WHAT YOU HAVE TO DO:
Write out exactly, with no other output, the lines below from the one that contains "Viewport: 884px width, 619px" through the end.

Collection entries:
* * * * * * *

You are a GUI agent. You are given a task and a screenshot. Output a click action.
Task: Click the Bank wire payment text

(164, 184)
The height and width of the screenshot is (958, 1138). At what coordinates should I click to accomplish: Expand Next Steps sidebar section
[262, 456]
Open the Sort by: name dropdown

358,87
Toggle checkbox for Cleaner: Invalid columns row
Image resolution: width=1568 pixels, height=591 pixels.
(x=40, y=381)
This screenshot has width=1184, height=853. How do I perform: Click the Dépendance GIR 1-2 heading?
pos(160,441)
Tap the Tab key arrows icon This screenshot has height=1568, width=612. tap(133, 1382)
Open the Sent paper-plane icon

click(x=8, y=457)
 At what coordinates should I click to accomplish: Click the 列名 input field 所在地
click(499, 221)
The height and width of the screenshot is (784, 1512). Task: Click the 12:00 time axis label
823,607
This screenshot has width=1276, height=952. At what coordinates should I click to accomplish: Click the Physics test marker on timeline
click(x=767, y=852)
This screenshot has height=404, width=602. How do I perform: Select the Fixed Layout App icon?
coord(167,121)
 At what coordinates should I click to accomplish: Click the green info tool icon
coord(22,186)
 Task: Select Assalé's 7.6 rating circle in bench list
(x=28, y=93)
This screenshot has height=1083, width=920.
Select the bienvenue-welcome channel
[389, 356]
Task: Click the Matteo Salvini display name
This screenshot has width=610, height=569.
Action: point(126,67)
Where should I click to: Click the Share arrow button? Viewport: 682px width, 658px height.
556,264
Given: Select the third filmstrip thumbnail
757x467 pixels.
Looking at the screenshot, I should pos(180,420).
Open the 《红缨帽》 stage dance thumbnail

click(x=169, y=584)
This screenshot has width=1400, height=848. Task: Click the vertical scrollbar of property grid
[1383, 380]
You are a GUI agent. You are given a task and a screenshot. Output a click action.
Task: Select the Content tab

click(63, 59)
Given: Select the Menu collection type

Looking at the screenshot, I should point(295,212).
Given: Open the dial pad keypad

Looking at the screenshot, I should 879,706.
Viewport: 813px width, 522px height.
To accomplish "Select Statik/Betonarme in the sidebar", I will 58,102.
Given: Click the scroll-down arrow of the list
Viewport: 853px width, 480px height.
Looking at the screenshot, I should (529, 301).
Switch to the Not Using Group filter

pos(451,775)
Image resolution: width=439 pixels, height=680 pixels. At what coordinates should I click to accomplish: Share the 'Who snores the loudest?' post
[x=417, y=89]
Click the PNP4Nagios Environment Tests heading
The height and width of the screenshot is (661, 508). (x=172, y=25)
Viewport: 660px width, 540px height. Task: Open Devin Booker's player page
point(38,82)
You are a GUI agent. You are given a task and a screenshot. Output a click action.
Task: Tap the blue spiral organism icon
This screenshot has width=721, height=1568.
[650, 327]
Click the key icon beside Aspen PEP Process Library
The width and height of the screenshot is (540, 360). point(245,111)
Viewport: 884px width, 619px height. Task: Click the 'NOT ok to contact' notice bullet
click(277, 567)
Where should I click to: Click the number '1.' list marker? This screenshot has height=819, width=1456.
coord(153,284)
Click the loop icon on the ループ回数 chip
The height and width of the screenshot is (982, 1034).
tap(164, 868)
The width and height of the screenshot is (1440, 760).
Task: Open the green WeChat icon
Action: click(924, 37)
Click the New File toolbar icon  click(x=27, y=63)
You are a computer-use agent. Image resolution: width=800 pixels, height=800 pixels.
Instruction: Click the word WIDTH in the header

* * * * * * *

EXPECTED OUTPUT:
Viewport: 884px width, 619px height. Task: Click the 'NOT ok to contact' notice bullet
click(277, 567)
Where should I click to: Click the number '1.' list marker? This screenshot has height=819, width=1456.
coord(153,284)
Click the loop icon on the ループ回数 chip
The height and width of the screenshot is (982, 1034).
tap(164, 868)
The width and height of the screenshot is (1440, 760).
Task: Open the green WeChat icon
Action: click(924, 37)
Click the New File toolbar icon  click(x=27, y=63)
You are a computer-use agent. Image resolution: width=800 pixels, height=800 pixels.
Instruction: Click the word WIDTH in the header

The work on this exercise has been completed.